Recalls are expensive: Remember when FitBit recalled the Force in 2014 because it gave some customers rashes? Recalls cost the company $84.6 million in pretax income in 2013 and another $22.8 million last year.

Sales don’t equal use: 9.5 million devices were in active use at the beginning of this year, even though 20.5 million devices have been sold. The discrepancy takes into account broken trackers, model upgrades and devices that just sit in a drawer.

Unicorns Say They’re Worth Every Penny

A panel of highly-valued startups at the National Venture Capital Association conference in San Francisco this week said we’re not in a valuation bubble and that their valuations will continue to climb, even if the Nasdaq falls.

Earnings Roundup

Reporting today: AOL, JD.com and Weibo.

Ventureland

Lyft announced a partnership with Verizon to pre-install the ride-hailing app on some Android devices. (Fast Company)

Snapchat will offer advertisers 10-second ads that cost 2 cents per view. (Adweek)

SoundCloud’s licensing talks with Sony Music broke down.
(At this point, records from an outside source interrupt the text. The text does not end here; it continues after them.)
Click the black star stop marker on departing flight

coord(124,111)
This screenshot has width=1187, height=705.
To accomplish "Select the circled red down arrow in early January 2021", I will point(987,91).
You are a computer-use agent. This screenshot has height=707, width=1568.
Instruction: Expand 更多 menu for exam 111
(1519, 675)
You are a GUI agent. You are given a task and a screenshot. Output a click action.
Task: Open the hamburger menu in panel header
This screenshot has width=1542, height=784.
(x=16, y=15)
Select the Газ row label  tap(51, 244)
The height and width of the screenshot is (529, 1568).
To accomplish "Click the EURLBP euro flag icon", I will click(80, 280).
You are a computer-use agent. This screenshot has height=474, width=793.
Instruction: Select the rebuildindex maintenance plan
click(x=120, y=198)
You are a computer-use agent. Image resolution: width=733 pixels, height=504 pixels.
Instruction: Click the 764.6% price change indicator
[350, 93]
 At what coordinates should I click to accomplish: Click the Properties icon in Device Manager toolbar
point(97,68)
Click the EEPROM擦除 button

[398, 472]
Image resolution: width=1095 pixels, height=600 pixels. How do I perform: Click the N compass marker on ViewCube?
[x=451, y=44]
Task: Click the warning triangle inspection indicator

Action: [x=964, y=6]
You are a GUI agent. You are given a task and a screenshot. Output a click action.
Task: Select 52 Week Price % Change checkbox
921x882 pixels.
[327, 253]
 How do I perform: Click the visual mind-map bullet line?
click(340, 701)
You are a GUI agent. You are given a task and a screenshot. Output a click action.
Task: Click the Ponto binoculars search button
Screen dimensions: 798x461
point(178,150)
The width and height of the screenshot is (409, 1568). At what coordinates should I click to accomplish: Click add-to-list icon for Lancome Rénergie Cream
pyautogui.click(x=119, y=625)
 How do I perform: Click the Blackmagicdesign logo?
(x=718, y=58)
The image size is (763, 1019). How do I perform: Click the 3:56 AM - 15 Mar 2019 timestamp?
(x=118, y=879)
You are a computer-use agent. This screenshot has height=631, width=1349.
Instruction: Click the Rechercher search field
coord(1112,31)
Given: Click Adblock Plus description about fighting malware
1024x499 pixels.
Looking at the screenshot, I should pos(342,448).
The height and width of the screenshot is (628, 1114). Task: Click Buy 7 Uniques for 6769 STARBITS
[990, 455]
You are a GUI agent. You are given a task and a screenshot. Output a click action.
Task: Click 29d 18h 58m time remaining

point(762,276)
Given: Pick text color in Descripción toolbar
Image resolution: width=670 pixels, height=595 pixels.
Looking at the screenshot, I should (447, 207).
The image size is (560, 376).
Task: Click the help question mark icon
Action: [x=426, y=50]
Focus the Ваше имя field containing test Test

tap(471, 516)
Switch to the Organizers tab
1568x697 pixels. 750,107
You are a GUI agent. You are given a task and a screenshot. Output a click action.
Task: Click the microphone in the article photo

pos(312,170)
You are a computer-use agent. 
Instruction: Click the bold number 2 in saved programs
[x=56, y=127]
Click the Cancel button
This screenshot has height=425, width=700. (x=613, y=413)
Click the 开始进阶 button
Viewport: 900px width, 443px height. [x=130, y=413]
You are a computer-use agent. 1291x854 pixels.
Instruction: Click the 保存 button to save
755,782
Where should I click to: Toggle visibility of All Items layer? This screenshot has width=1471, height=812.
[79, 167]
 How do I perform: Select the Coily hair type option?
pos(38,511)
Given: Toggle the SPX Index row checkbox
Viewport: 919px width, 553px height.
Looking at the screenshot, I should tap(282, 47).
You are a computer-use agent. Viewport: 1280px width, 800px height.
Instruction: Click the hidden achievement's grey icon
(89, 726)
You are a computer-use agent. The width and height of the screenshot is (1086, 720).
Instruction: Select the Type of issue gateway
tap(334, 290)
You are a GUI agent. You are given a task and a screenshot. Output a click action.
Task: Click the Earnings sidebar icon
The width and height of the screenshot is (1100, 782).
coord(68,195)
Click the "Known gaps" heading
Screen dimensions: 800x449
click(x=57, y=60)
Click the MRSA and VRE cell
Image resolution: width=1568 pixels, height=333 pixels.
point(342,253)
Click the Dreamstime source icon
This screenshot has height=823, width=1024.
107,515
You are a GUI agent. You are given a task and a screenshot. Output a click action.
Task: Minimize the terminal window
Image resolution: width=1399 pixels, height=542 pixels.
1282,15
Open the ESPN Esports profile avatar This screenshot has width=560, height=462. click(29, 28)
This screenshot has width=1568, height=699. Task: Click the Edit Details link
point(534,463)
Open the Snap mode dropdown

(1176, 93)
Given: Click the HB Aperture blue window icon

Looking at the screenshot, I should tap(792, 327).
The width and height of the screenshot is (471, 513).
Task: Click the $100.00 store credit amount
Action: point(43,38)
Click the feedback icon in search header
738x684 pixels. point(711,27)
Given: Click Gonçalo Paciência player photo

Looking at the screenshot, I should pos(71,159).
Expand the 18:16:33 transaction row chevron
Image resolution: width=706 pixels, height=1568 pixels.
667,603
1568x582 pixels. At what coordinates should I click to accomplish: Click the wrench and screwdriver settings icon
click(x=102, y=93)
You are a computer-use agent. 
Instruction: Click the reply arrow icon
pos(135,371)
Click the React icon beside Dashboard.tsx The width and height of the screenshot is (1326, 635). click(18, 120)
Pages for artists such as Adele, Hozier and Kelly Clarkson were removed from the platform. (Billboard)

Spotify is figuring out ways to enter the online-video business. (Wall Street Journal)

Tinder is really popular with people who are already in relationships. (Guardian)

Yard Club, a platform for heavy construction equipment rentals, just got an investment from Caterpillar. (Wall Street Journal)

Accel and the drone maker DJI created a fund to invest in the drone ecosystem. (Re/code)

A primer on late-stage valuation math, from Fenwick & West’s Barry Kramer. (Strictly VC)

People and Personnel Moves

John Chen, the CEO of BlackBerry, is wrestling with the ghosts of the company’s successful past. (Bloomberg)

Companies

Alibaba is in talks to buy a 20 percent stake in India's smartphone maker Micromax for $1.2 billion. (Reuters)

Facebook gave the press a look at its new glass and steel, ultra-transparent headquarters. (Wall Street Journal)

Google is going to give Android users more control over the data they have to share with apps. (Bloomberg) The company is letting customers order food delivery straight from Google search results.

Nintendo is delaying a new game console so it can beef up its smartphone games business. (Bloomberg)

Tesla burned through $558 million last quarter, and analysts say the company may have to raise more capital. (Bloomberg)

Zappos has lost 14 percent of its workforce as it transitions to a radical new management structure called Holacracy. (Wall Street Journal)

Media Files

Cable companies are partnering with streaming services to survive the Internet age. (Bloomberg)

Security Watch

An NSA program to collect the phone records of millions of Americans has been ruled illegal by the Second U.S. Circuit Court of Appeals in New York. (Wall Street Journal)

A WordPress vulnerability is being used to hijack websites. (Ars Technica)

News and Notes

Ericsson is expanding its patent lawsuit against Apple to include Germany, Britain and the Netherlands. (Cult of Mac)

Quote of the Day

“I’ve always tried to make sure I never pay too much attention to the 'CEO of the year' stuff, because the 'worst CEO of the year' stuff is right around the corner.” – Dick Costolo

This column does not necessarily reflect the opinion of Bloomberg View's editorial board or Bloomberg LP, its owners and investors.